PROBLEM DETAILS: Convert the material from its first line through the line containing "Action: tap(255, 482)" into a JSON list of strings with one string per line, skipping blank lines. Leave the pictures out of the answer.

INPUT:
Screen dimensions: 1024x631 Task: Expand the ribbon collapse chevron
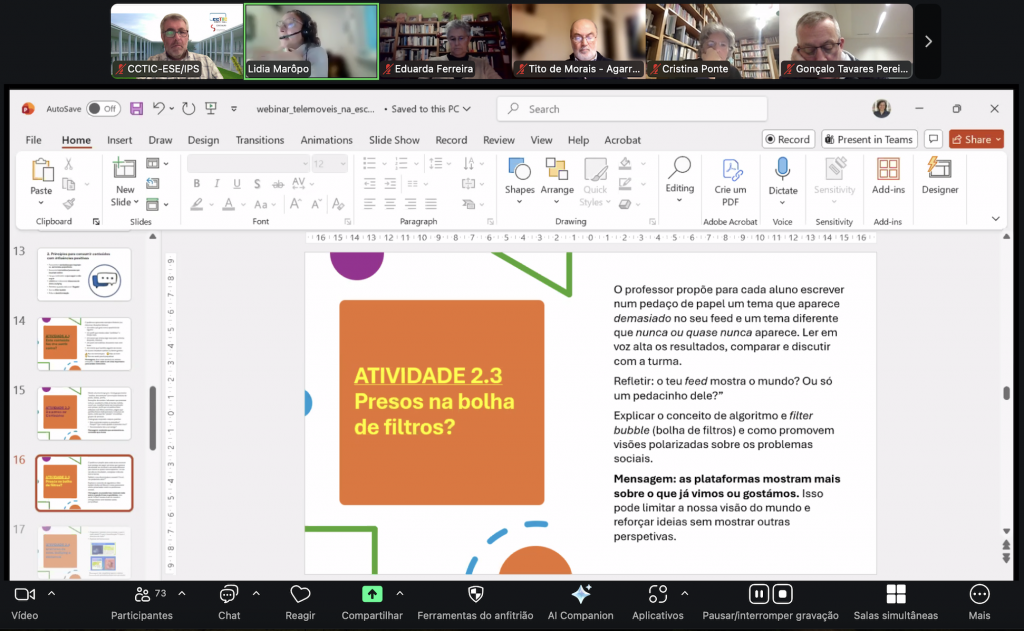[995, 219]
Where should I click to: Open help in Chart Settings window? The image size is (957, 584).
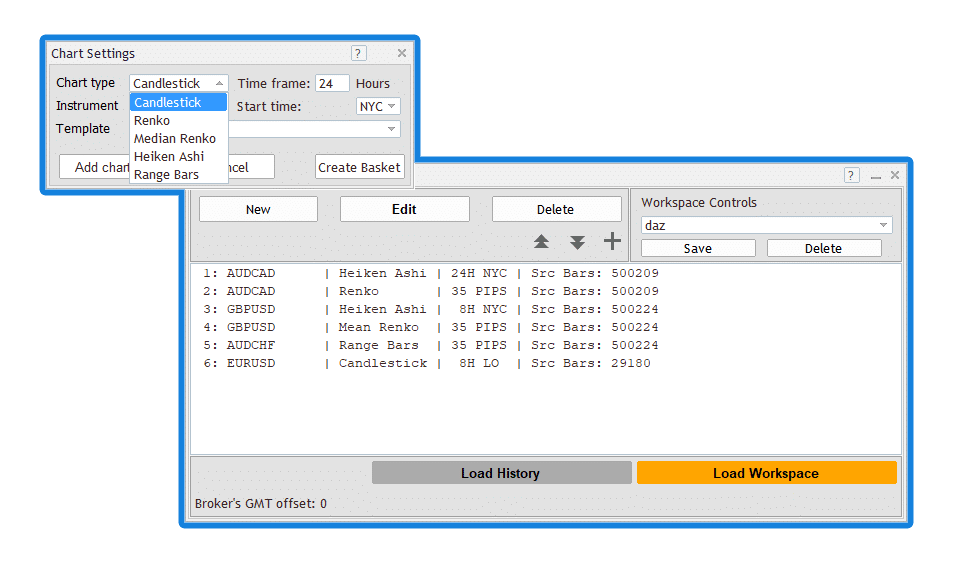(359, 54)
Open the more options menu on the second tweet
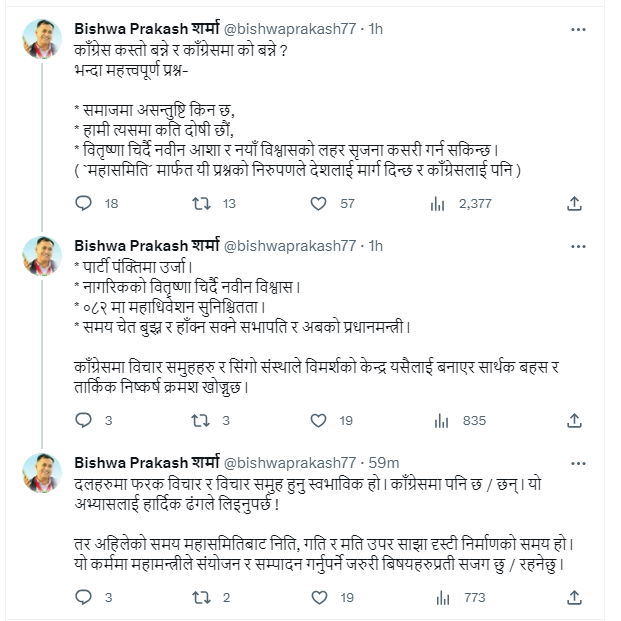The height and width of the screenshot is (621, 621). pyautogui.click(x=578, y=246)
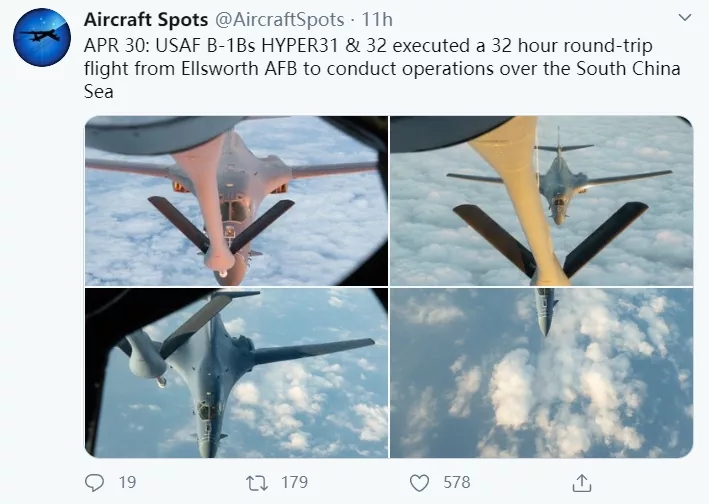The height and width of the screenshot is (504, 709).
Task: Retweet using the retweet arrows icon
Action: tap(255, 482)
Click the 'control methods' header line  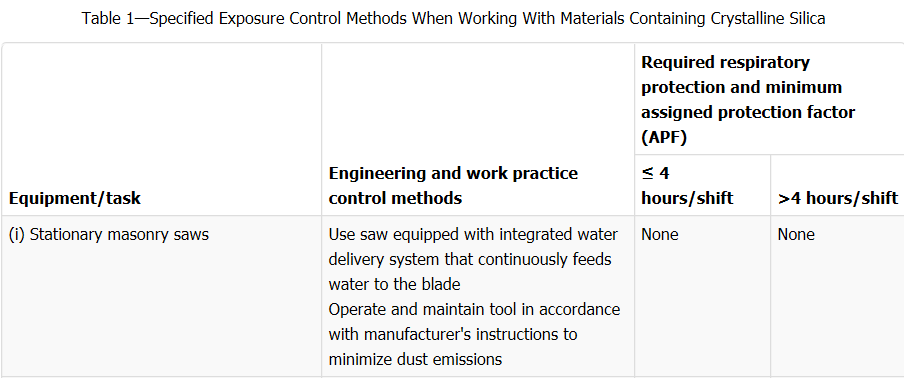pyautogui.click(x=395, y=198)
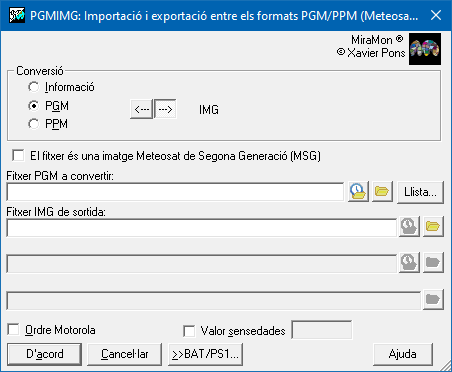Open the Llista... file list button
The image size is (452, 372).
tap(420, 192)
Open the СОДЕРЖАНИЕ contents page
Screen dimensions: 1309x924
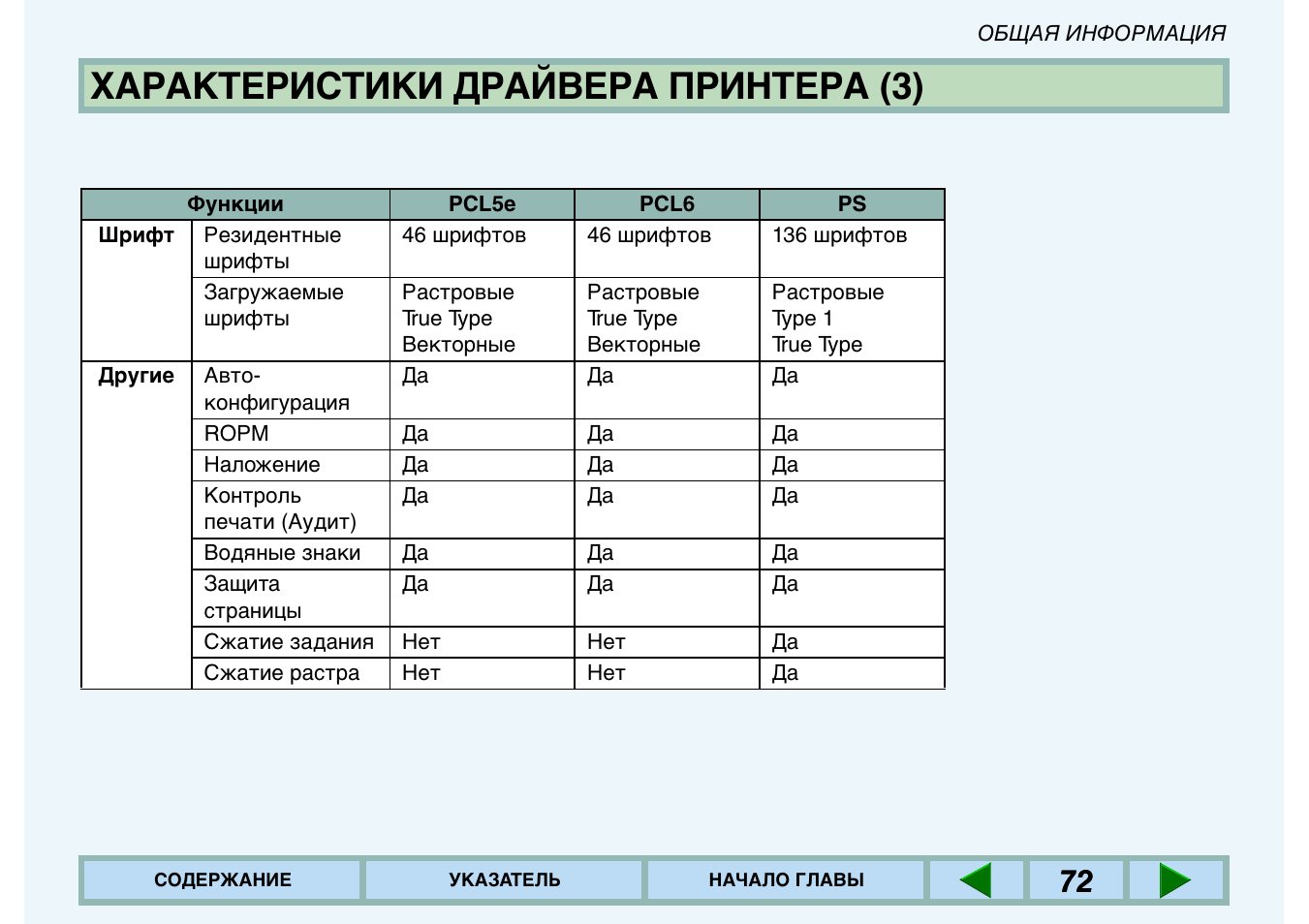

PROBLEM SOLUTION:
[
  "Screen dimensions: 1024x631 Task: Expand the ribbon collapse chevron",
  "[995, 219]",
  "Where should I click to: Open help in Chart Settings window? The image size is (957, 584).",
  "(359, 54)",
  "Open the more options menu on the second tweet",
  "The height and width of the screenshot is (621, 621). pyautogui.click(x=578, y=246)",
  "The height and width of the screenshot is (504, 709).",
  "Task: Retweet using the retweet arrows icon",
  "Action: tap(255, 482)"
]